## TASK GOAL
Lay out the text of all the items below as a numbered list, skipping blank lines. Leave the pictures out of your answer.

## SOURCE DATA
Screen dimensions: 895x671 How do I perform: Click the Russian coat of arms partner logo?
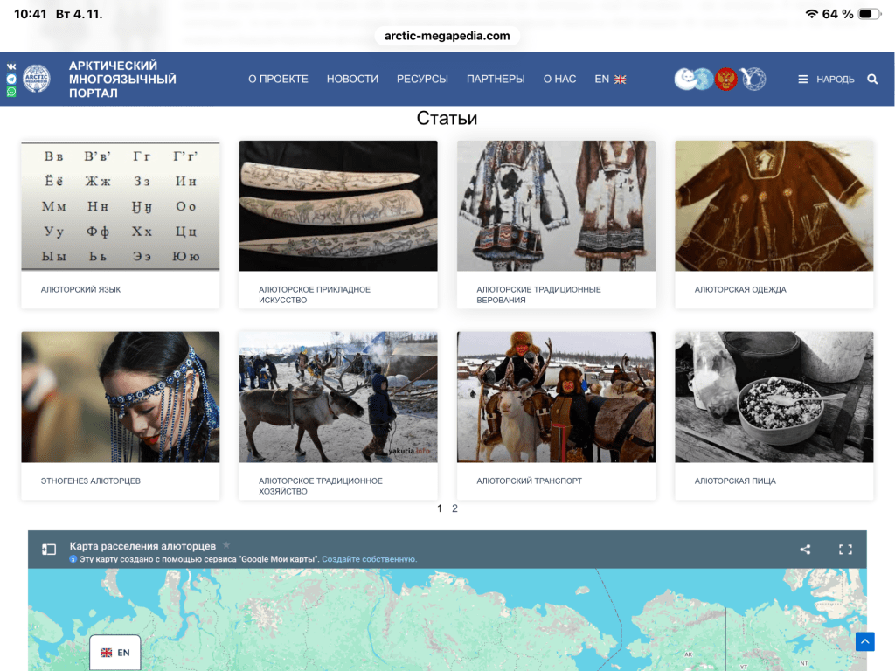coord(726,79)
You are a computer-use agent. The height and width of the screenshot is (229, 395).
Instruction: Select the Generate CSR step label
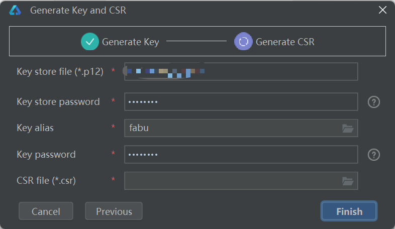285,42
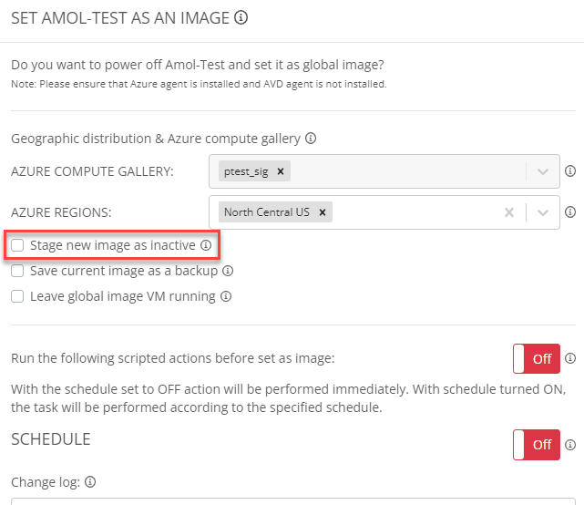
Task: Click info icon right of Azure Compute Gallery field
Action: 570,171
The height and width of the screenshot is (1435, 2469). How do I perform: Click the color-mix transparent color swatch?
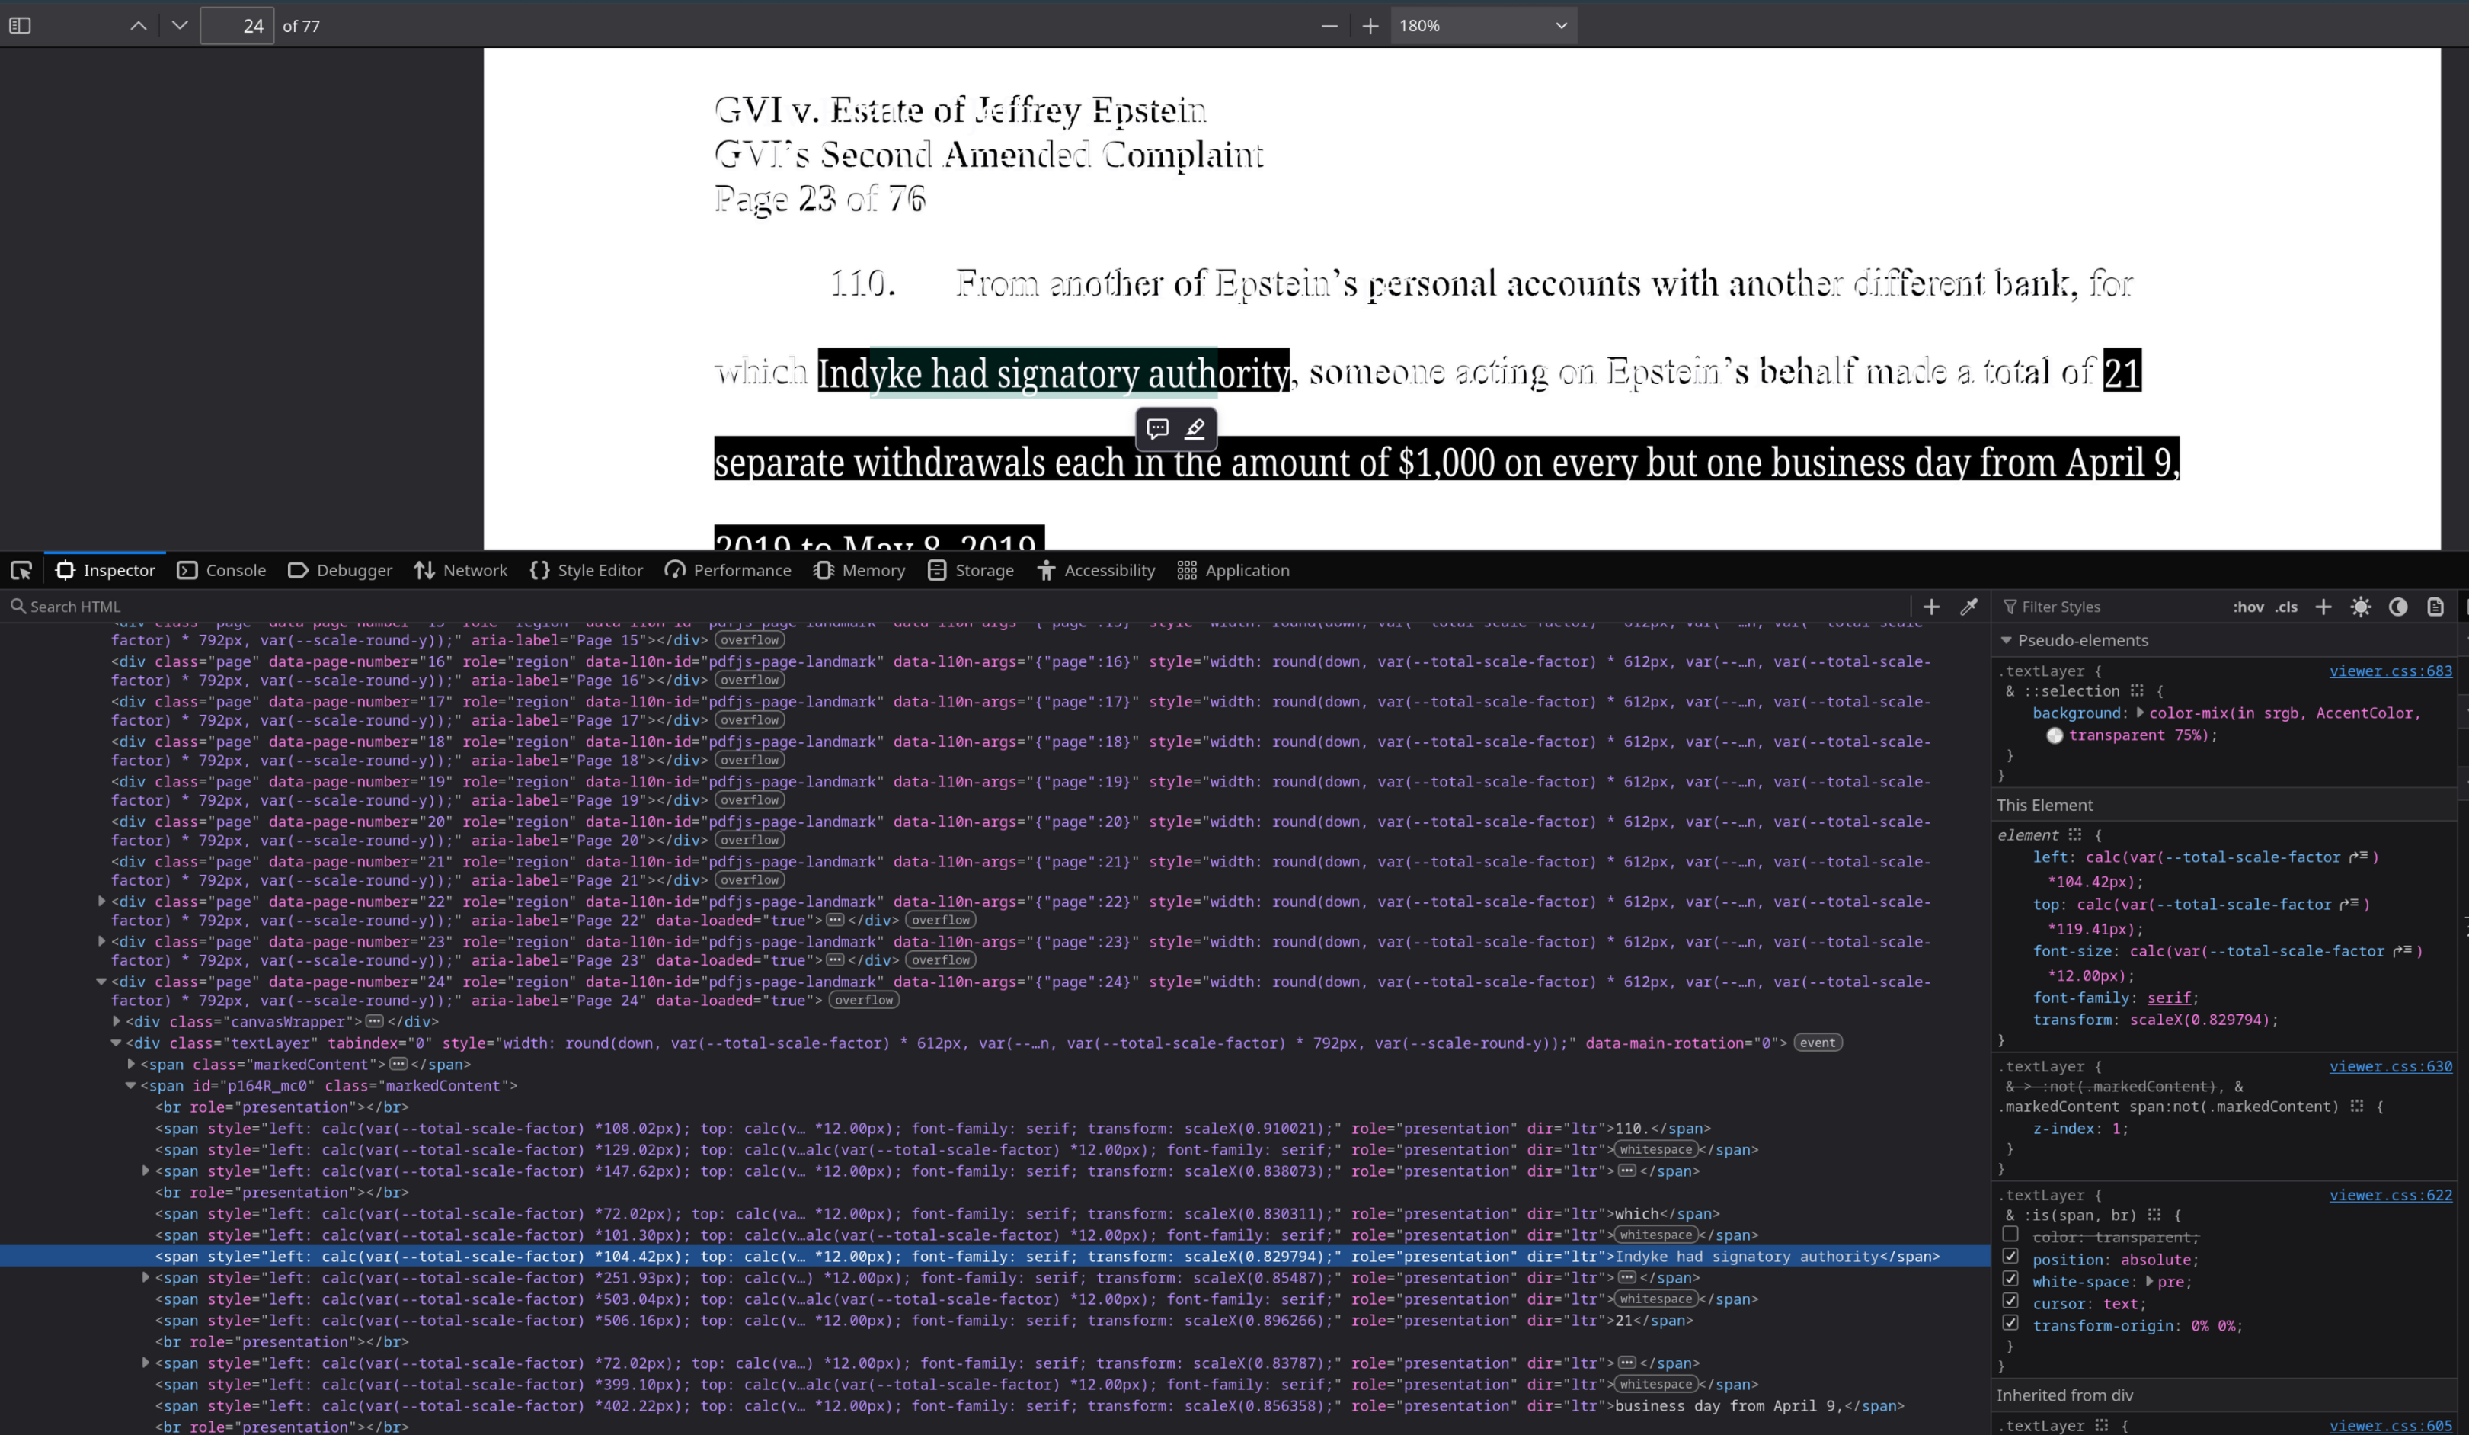[2055, 735]
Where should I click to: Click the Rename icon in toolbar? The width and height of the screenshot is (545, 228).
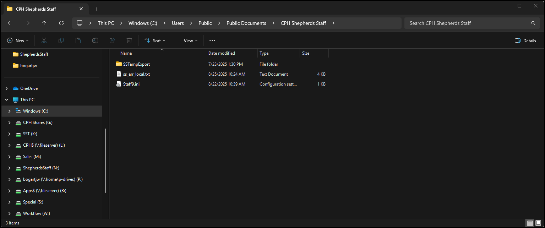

## RESULT OF THIS EXERCISE
1. Screen dimensions: 895x671 How do I perform: Click the Russian coat of arms partner logo?
2. coord(726,79)
3. You are a computer-use agent. The height and width of the screenshot is (229, 395).
4. Instruction: Select the Generate CSR step label
5. 285,42
6. Task: Click info icon right of Azure Compute Gallery field
7. Action: 570,171
8. The height and width of the screenshot is (1435, 2469). How do I perform: Click the color-mix transparent color swatch?
9. [2055, 735]
10. Where should I click to: Click the Rename icon in toolbar? The width and height of the screenshot is (545, 228).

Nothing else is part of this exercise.